[Collected data entries]

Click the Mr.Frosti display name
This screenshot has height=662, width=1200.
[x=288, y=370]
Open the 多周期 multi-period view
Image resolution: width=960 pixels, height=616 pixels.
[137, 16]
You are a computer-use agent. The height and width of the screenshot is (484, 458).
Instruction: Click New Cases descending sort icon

...

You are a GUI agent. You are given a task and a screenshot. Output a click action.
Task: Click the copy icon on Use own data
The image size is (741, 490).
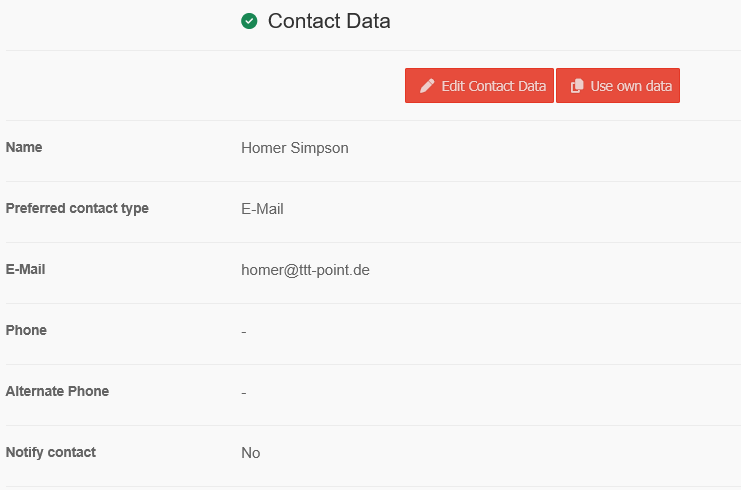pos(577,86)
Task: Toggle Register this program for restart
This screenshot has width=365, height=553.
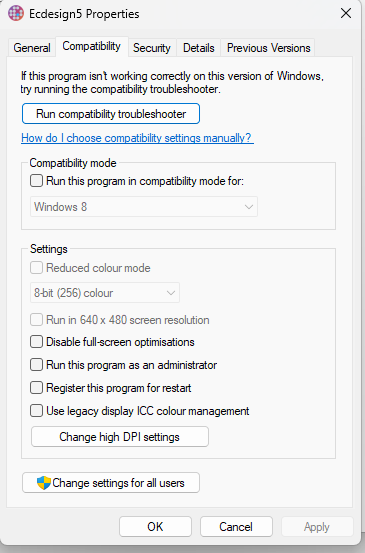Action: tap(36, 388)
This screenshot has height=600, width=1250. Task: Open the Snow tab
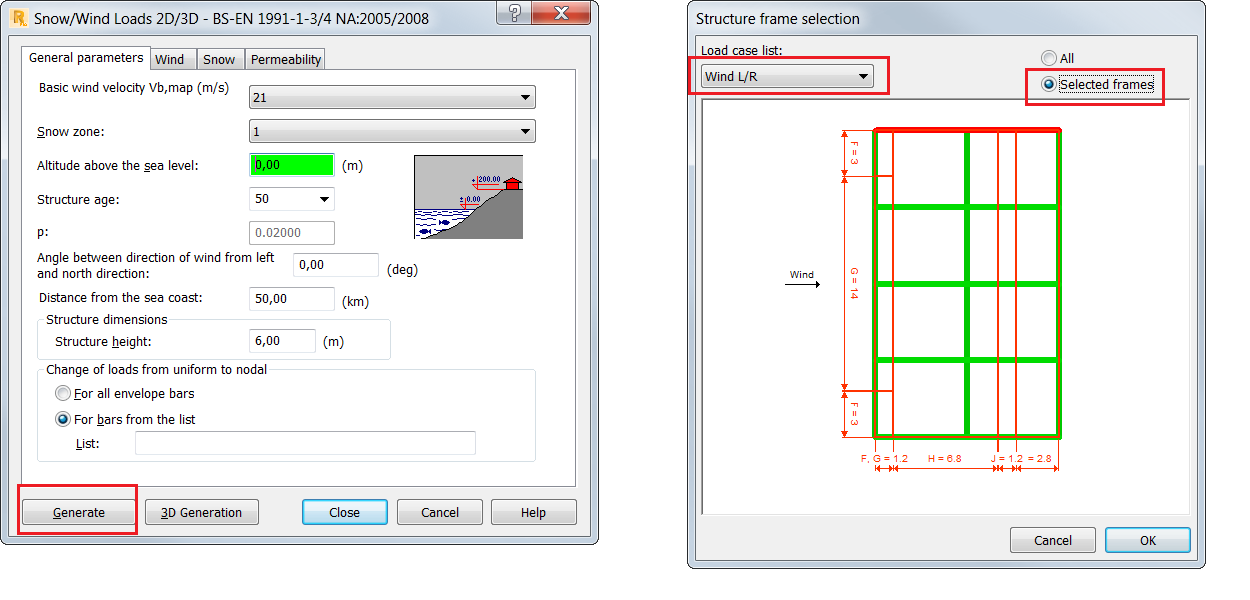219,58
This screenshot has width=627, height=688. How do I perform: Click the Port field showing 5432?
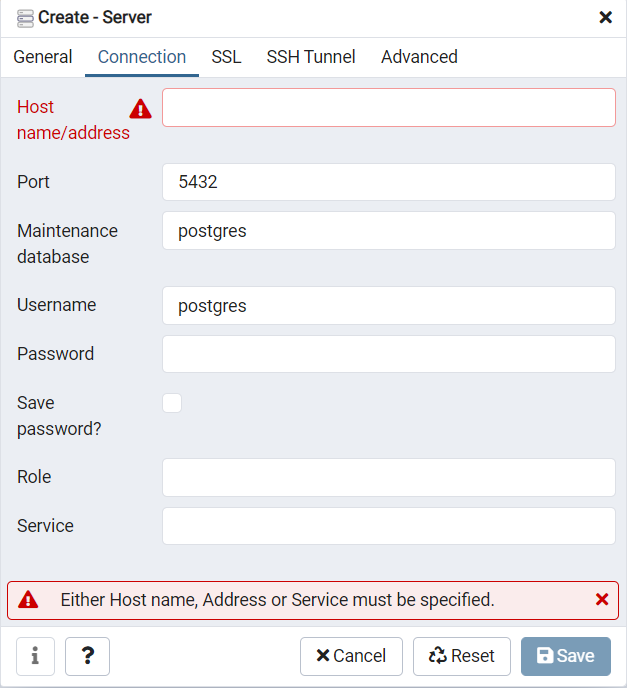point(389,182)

• Work required
Take exactly the lines from the one containing "Click the Mr.Frosti display name" through the one containing "Instruction: Click New" in the data above, and output them with nothing added.

• Reply to the task
Click the Mr.Frosti display name
This screenshot has height=662, width=1200.
[x=288, y=370]
Open the 多周期 multi-period view
Image resolution: width=960 pixels, height=616 pixels.
[137, 16]
You are a computer-use agent. The height and width of the screenshot is (484, 458).
Instruction: Click New Cases descending sort icon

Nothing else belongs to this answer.